Yale workers set to strike

NEW HAVEN, Conn. – Over 5,000 Yale workers are set to strike March 3. That day, they will be joined by a community march and rally led by the Rev. Jesse Jackson. The one-week strike may be the first time that graduate student teachers and researchers will join service, maintenance, clerical, technical and health care workers in a simultaneous job action. The different groups of workers share an understanding that they can achieve their goals only if all work together.
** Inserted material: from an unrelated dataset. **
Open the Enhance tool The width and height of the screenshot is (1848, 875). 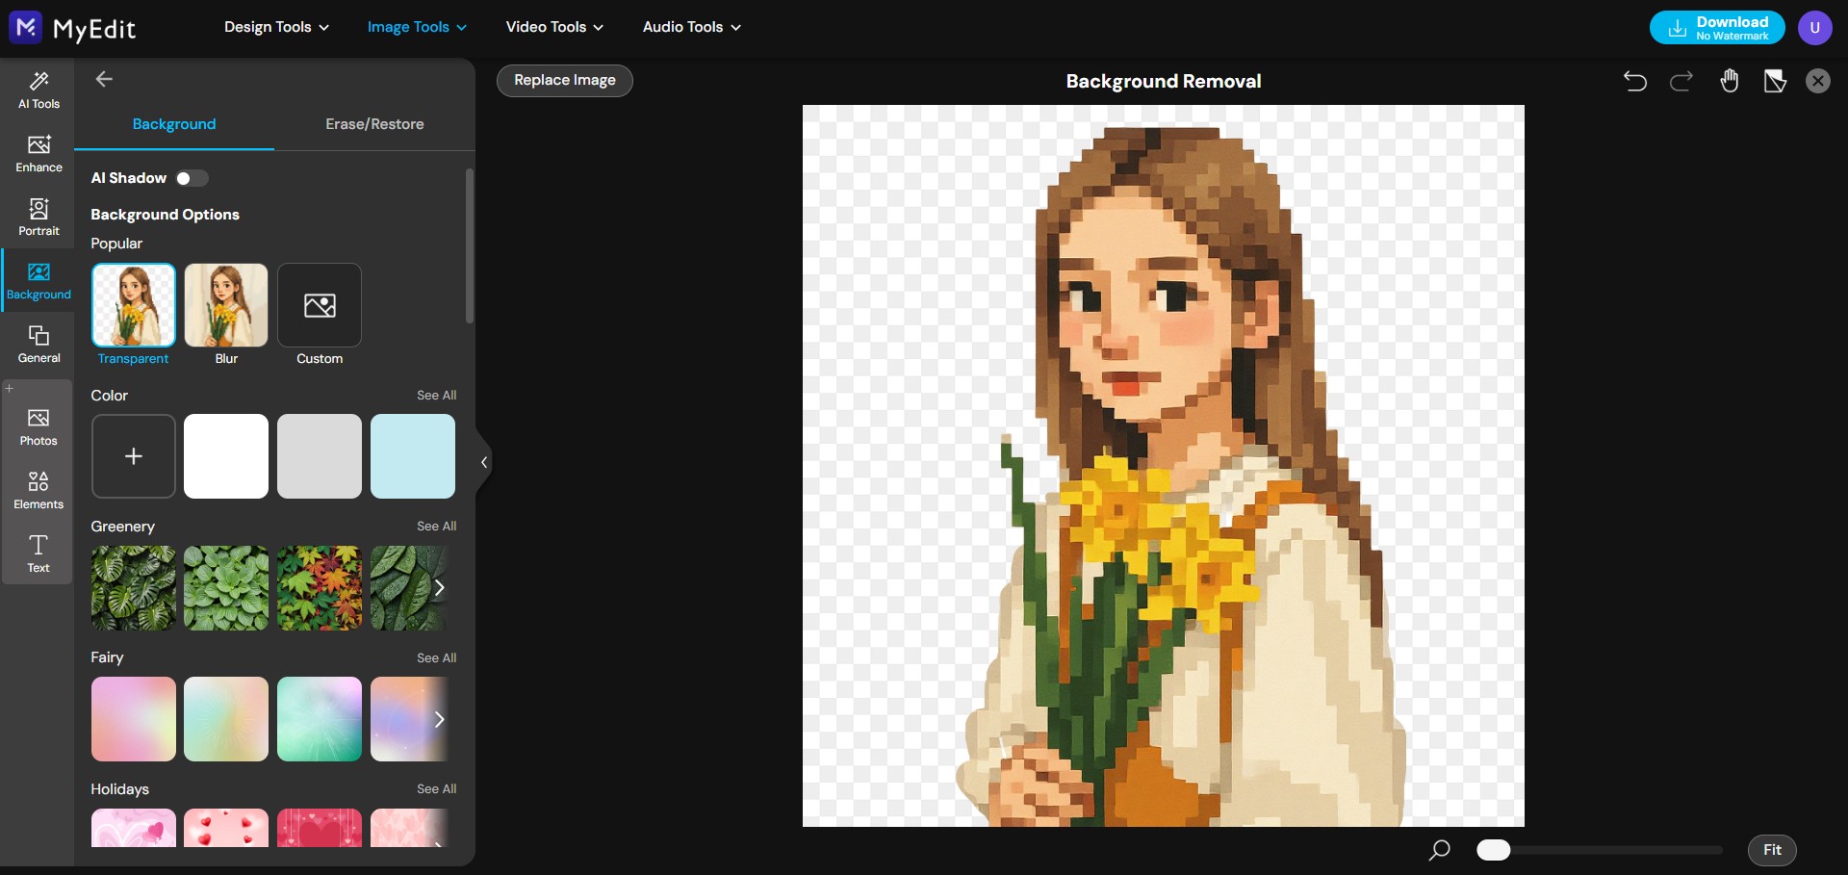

The 2,200 graduate students at Yale teach 40 percent of the undergraduate classes and do a substantial part of the research. In an organizing drive lasting more than a decade, they have made gains in pay and health care. But Yale refuses to recognize their union, and has threatened to tie up any National Labor Relations Board union election in legal appeals. The members of GESO, the graduate teachers union, have authorized strike action over the demand that Yale agree to a neutral, binding election process.

A union victory for graduate teachers at Yale would be a national breakthrough. the casualization of university work, relegating PhD’s to temporary appointments, low pay and no job security has given rise to an upsurge in unionizing on many campuses.

If graduate teachers are the newest unionized workers at Yale, the service and maintenance workers of Hotel Employees and Restaruant Employees (HERE) Local 35 have the longest history. A series of hard-fought strikes in the 1960s and 1970s established the nation’s best union contracts for these workers. In the 1980s, they helped to organize HERE Local 34, the first Ivy League union of clerical and technical workers. The Local 34 and 35 members have been without a pay raise for two years, and little progress has been made on many key issues in over a year of negotiations and contract extensions.

For Locals 34 and 35, pay and pensions are important issues, as is increasing opportunities for hiring and promotion of African-American and Latino workers. But perhaps the biggest issue is the increasing use of casuals and subcontractors. This has affected all categories of workers, most visibly the use of outside contractors for custodial work in major new buildings. Yale offered a no-layoff provision for current Local 35 workers. But 25 percent of the union workers are likely to retire during the next contract. Their replacement with contractors would tend to marginalize the remaining union workers, undermining their future bargaining power.

Also voting to authorize a strike are the 150 dietary workers at Yale New Haven Hospital (YNHH). Although Yale University and YNHH are technically separate, Yale’s president serves on the hospital’s board, and appoints 20 percent of its members. The 150 YNHH union members are part of District 1199/Service Employees International Union, which has joined with Locals 34, 35 and GESO in the Federation of Hospital and University Employees (FHUE). In turn, the FHUE is conducting a joint drive to organize the 1,800 additional service, maintenance and patient care workers at the hospital. Sixty-five percent have signed a petition calling for a neutral union representation election, but YNHH has refused, responding with a campaign of intimidation against union activists and arrests of workers distributing leaflets to their fellow workers.

The long campaign of Locals 34, 35 and 1199 for new contracts, and of GESO and the remaining hospital workers for union recognition, have generated widespread community support and participation. Yale and YNHH now account for 25 percent of the jobs in New Haven, so the outcome is important to almost every family and institution. And the democratic right of workers – be they graduate teachers or hospital workers – to choose or reject union representation without interference has struck a deep chord.

A broad coalition of congregations and community organizations has been organized in support of the workers. They have been joined by an array of state and local political figures. Rep. Rosa DeLauro (D-Conn.), along with Connecticut Attorney General Richard Blumenthal and other state elected officials met with Yale President Richard Levin. They presented a letter signed by 44 members of the Connecticut General Assembly, calling on Yale to recognize “the right of graduate teaching assistants and hospital workers to have a union. ... We especially urge you to discuss a voluntary agreement that will bring about a fair process for Yale workers who are organizing.”

New Haven Mayor John DeStefano has issued a similar call, and Sens. Chris Dodd and Joseph Lieberman, in a separate letter, encouraged the workers “to continue their valiant efforts to organize and negotiate a fair labor contract.” Daily rallies during the strike will feature national speakers, including AFL-CIO president John Sweeney.